Satellite clock bias is the key factor affecting the accuracy of the single point positioning of a global navigation satellite system. The traditional model back propagation (BP) neural network is prone to local optimum problems. This paper presents a prediction model and algorithm for the clock bias of the BP neural network based on the optimization of the mind evolutionary algorithm (MEA), which is used to optimize the initial weights and thresholds of the BP neural network. The accuracy of the comparison between clock bias data is verified with and without one-time difference processing. Compared with grey model (GM (1,1)) and BP neural network, this paper discusses the advantages and general applicability of this method from different constellation satellites, different atomic clock type satellites, and the amount of modeling data. The accuracy of the grey model (GM(1,1)), BP, and MEA-BP models for satellite clock bias prediction is analyzed and the root mean square error, range difference error, and the mean of the clock bias data compared.
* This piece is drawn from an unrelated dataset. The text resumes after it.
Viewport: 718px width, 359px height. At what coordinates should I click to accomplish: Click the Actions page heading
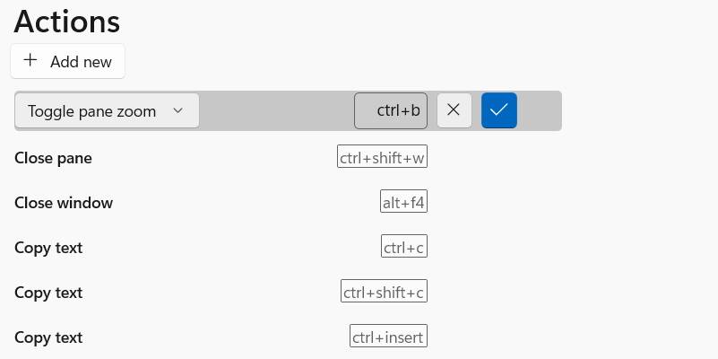click(x=67, y=21)
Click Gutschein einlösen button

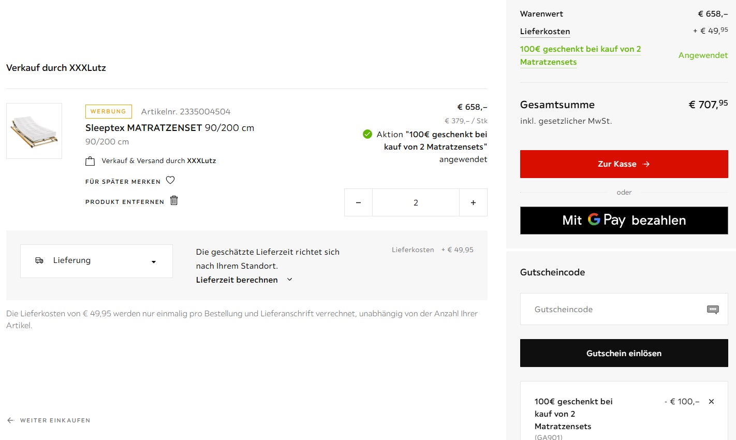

The results demonstrate that the prediction accuracy of the three satellites significantly increased after one-time difference processing and that they have good stability. The prediction accuracy of four sessions of 2 h, 3 h, 6 h, and 12 h obtained using the MEA-BP model was better than 0.74, 0.80, 1.12, and 0.87 ns, respectively. The MEA-BP model has a specific degree of improvement in the prediction accuracy of the different sessions. Additionally, the prediction accuracy of different models has a specific relationship with the length of the original modeling sequence, of which BP model is the most affected, and MEABP is relatively less affected by the length of the modeling sequence, indicating that the MEA-BP model has strong anti-interference ability.